The king had, in order to prevent the inhabitants from straying too far from the metropolis, kept a constant watchfulness over their movements, and had uniformly taken somewhat of the pain from any effort which they made to move towards the metropolis, and had not taken any of the pain in efforts whose tendency was to remove them to a distance from the metropolis. If there was any purpose to be served in going away from the metropolis, he took enough pain from these movements to make it worth the beings’ while to go away from the metropolis. But when other things were equal, it was a pleasurable thing to go towards the metropolis.
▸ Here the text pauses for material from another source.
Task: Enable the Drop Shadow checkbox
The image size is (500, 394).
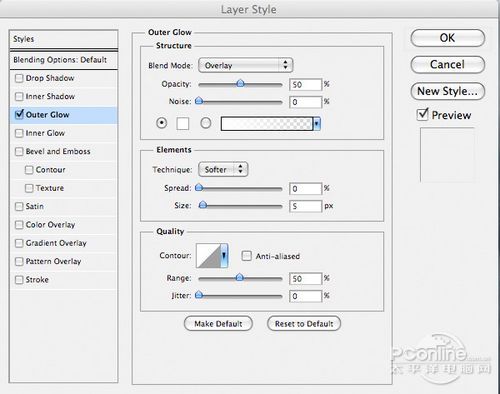Action: [x=19, y=78]
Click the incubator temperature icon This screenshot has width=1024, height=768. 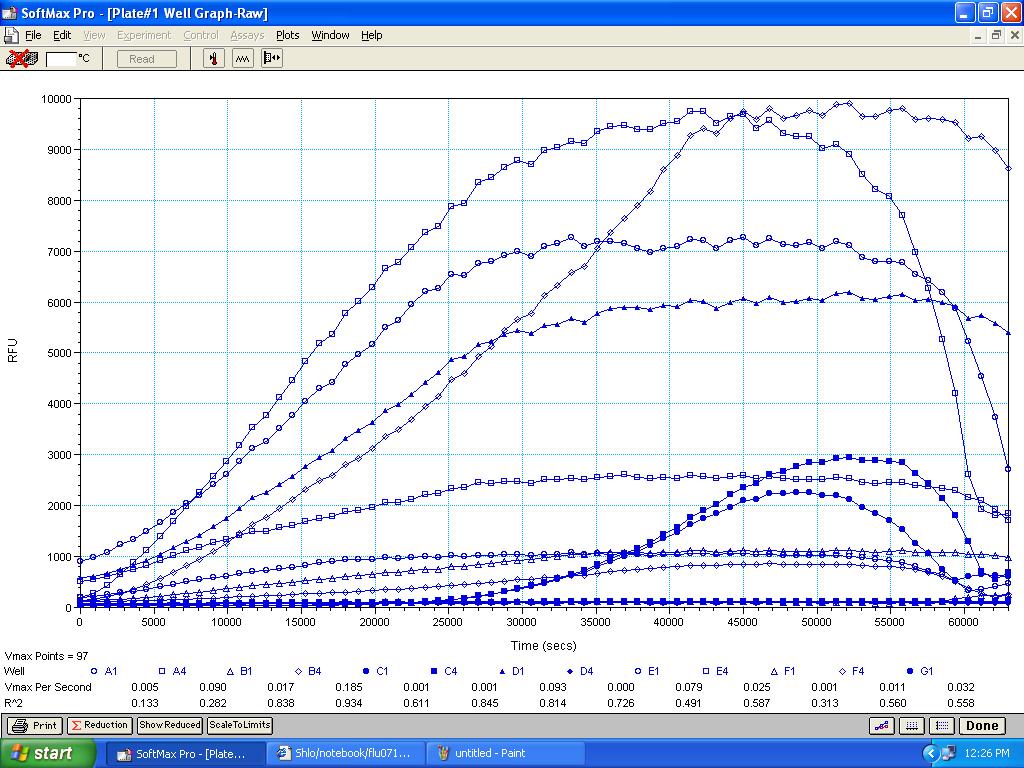pos(214,59)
The king made this general inclination, because if it had not been so, beings lying out of the way of his immediate attention might have drifted away and gone to the confines of the valley, away from where the busy life he was calling out was manifested, and so have been lost to others and themselves. As it was by imparting this general pleasurableness of moving towards the metropolis he held all the inhabitants together, and knew the direction in which each would tend, unless for any special reason he had made it more pleasurable for the person to move away from the metropolis.
Now, as has been mentioned above, this general tendency had been observed by the inhabitants; and they knew quite well that every individual tended towards the metropolis, and was only prevented from coming into it by strong local interests, or by all available positions in it or near it being already occupied. If any situation was vacant in the metropolis, it was easily filled up by those from the surrounding country, for they all felt this tendency to press in.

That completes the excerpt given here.